Quick links
Summary
An estimate of the relative frequencies of English phonemes. Also, an estimate of the relative frequencies of English phonemes that follow /w/.
Methodology
Reproducing the work of Doug Blumeyer, I correlated the CMU Pronouncing Dictionary ("CMUdict") and Adam Kilgarriff's unlemmatized frequency list for the British National Corpus to find phoneme frequencies generally. I extended this technique to estimate post-/w/ phoneme frequencies as well.
Limitations
As Blumeyer notes, the source datasets have some limitations. CMUdict conflates "schwa with the near-open central vowel" and has "several noticeable errors." Kilgarriff's frequency list has some formatting issues that make it hard to work with words with accents and apostrophes, (at this time, I've completely ignored this issue) including common contractions.
Blumeyer did manual error checking on several hundred of the most common words. I have not done this.

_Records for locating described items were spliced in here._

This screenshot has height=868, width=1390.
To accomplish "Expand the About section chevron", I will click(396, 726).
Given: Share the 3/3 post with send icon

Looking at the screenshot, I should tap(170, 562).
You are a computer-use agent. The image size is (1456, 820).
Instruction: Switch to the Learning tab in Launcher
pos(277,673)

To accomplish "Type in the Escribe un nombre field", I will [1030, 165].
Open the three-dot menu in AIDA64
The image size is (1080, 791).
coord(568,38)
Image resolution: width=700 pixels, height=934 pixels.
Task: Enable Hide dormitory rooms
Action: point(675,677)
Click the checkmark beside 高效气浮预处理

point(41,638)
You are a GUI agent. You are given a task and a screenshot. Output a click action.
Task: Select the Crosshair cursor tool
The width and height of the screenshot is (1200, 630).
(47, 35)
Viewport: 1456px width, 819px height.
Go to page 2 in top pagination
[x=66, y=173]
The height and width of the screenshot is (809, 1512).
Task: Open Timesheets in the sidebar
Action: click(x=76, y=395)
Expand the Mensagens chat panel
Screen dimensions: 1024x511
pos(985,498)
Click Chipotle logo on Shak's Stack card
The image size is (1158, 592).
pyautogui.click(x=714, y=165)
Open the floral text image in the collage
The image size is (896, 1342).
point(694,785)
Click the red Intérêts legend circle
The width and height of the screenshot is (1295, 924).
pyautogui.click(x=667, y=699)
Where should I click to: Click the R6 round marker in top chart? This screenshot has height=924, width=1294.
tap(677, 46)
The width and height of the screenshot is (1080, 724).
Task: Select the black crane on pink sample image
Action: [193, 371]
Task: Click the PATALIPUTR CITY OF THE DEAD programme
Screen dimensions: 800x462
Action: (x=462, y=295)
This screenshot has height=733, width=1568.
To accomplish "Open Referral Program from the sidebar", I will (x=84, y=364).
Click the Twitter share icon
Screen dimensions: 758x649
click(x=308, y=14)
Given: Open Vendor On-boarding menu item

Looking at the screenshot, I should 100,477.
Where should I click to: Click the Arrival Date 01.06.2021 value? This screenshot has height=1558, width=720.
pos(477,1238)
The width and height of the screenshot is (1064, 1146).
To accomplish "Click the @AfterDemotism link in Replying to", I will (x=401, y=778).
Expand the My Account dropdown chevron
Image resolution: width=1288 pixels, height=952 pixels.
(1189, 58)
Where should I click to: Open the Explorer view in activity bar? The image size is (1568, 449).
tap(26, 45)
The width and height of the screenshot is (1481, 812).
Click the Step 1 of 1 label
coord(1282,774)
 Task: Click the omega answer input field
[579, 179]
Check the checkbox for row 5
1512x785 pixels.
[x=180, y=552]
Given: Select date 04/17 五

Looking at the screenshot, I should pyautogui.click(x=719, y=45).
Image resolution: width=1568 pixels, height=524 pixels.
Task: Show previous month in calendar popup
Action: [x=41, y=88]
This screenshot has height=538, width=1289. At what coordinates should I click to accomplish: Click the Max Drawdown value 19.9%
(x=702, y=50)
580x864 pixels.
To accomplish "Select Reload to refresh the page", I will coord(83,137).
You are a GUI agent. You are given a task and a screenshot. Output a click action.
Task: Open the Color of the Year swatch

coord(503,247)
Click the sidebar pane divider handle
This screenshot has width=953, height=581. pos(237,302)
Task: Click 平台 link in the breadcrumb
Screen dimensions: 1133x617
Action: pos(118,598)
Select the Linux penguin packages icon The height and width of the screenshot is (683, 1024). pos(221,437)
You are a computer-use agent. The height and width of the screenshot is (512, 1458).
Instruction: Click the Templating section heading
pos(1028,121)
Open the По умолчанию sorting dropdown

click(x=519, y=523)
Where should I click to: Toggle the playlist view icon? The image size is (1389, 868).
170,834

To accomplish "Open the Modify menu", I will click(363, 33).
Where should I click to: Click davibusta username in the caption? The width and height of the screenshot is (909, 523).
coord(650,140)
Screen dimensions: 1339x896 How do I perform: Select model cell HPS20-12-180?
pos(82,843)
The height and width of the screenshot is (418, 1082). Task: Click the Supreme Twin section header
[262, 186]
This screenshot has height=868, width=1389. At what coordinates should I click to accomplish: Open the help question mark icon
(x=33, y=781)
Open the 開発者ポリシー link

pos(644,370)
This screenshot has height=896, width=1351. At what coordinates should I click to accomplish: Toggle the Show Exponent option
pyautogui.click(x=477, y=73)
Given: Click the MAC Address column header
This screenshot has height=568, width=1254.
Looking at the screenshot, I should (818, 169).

The CMUdict has multiple pronunciations for some words. For these words, I used only the first pronunciation given. It's not clear to me if in these cases the multiple pronunciations are ordered in some way or just ordered arbitrarily.
Other notes
While the Kilgarriff list is for the British National Corpus, a quick inspection suggests that it uses American pronunciations over British ones.
References
- Doug Blumeyer, "Relative Frequencies of English Phonemes"
- CMU Pronouncing Dictionary (Local copy at version 0.7b. Retrieved May 28, 2018.)
- Adam Kilgarriff, word frequencies for the BNC (Local copy retrieved May 28, 2018.)